I racconti di Afaf e Mario


Il racconto di Afaf:

Bologna, che dire? città fantastica !!
Vivo a Bologna da quando sono nata; è una città in cui mi trovo “benissimo”, è una città molto bella sia interiormente che esteriormente: interiormente è una città molto 
gestita dai servizi offerti dallo Stato; ma l’ unica cosa che dovrebbe migliorare un pò è la sicurezza della cittadinanza. Esteriormente perchè le case sono molto belle, le strade,
 il centro storico che rappresenta l’anima dei giovani di oggi.

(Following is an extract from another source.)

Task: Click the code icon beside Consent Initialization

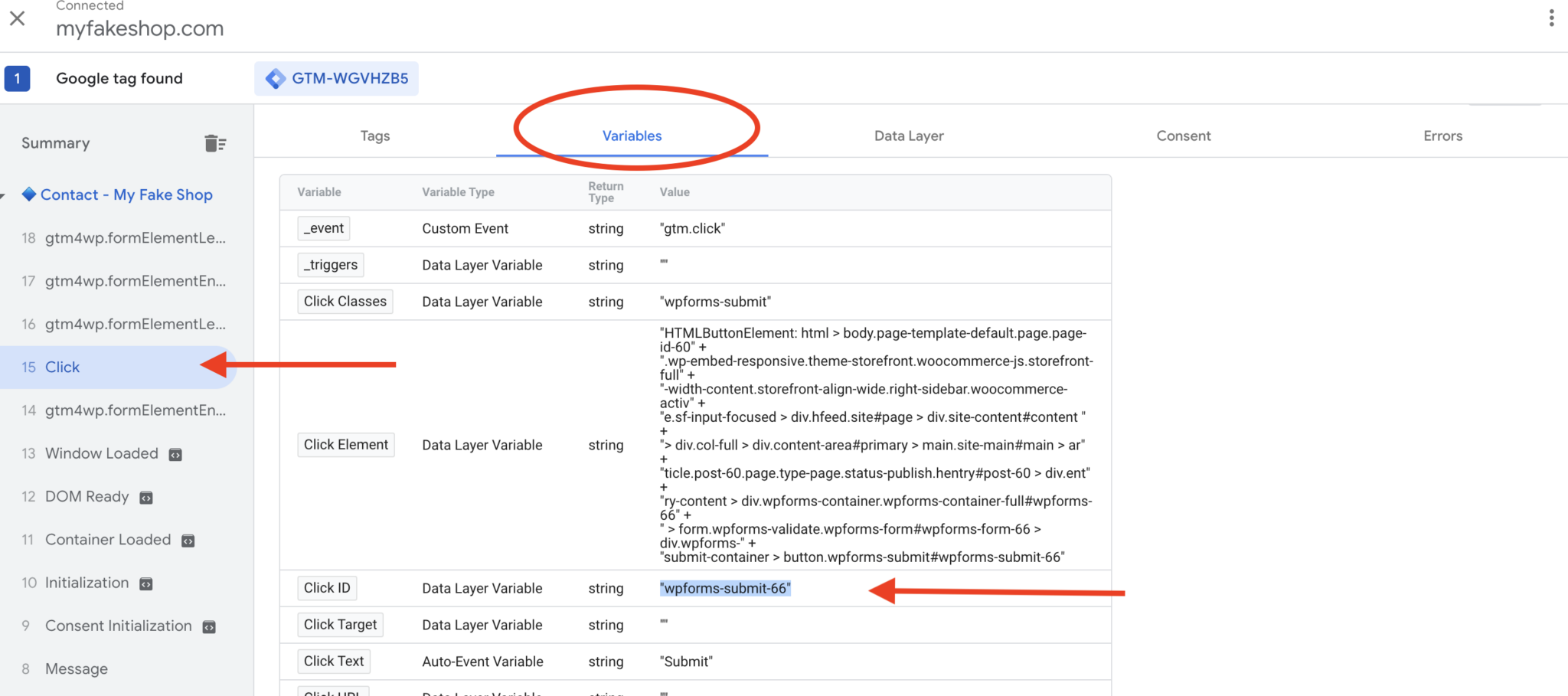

Il centro storico è pieno di pub, bar e discoteche. 
Ora che ho descritto Bologna un pò vorrei parlarvi di una cosa molto importante che quasi nessuno dei cittadini nota: Bologna è una delle poche città che ha i portici, 
ad esempio quello di San Luca, composto da 666 arcate e lungo 3.796 che dall’alto di una collina domina tutta la città, infatti il vero bolognese quando torna dalle vacanze 
e vede San Luca si sente a casa. 
Insomma Bologna non si può dire altro: è una città favolosa !! 
Ora vorrei parlare di me !

Un pò di anni fa, all’incirca 12 anni, un giorno mi svegliai e mi trovai nelle braccia di mia sorella, sentii varie emozioni: amore, dolcezza, felicità, tenerezza; e infatti da quel momento non
 mi staccai più da lei … Ancora oggi siamo vicine e infatti non scorderò mai il profumo di quelle braccia e la dolcezza con cui mi baciava e abbracciava.



Il racconto di MARIO:

Sono nato in America del sud, come la mia famiglia: mio padre, mia madre e mio fratello.
La mia passione è cantare e ballare allo stesso tempo. Solo che c’è un problema: la mia famiglia è molto povera perché anche il quartiere in cui vivo è molto povero.
Un giorno mio padre trovò lavoro fuori città, ero felice come tutta la mia famiglia.
Io lo ero più di tutti perchè, finalmente, sapevo che potevo iscrivermi a una scuola di ballo.
Mi iscrissi proprio il giorno fortunato cioè il giorno dei provini, era arrivato il mio turno e io avevo paura. Però mio fratello mi diede coraggio, di andare nel palco e ballare.
Io andai e diedi il massimo e anche cantai il mio pezzo. Gli spettatori rimasero a bocca aperta, e gli osservatori mi chiesero il mio numero.
Tornai a casa e mi chiamarono, mi dissero di preparare un album e di farglielo sentire, e di preparare le valigie che dovevo partire per Las Vegas per un concerto.
Da li iniziai a scrivere sempre più canzoni e album da pubblicare, e a farmi conoscere sempre di più dalla gente.
Passarono mesi e mesi e addirittura anni e nel mondo si parlava solo di me, e dei miei tour.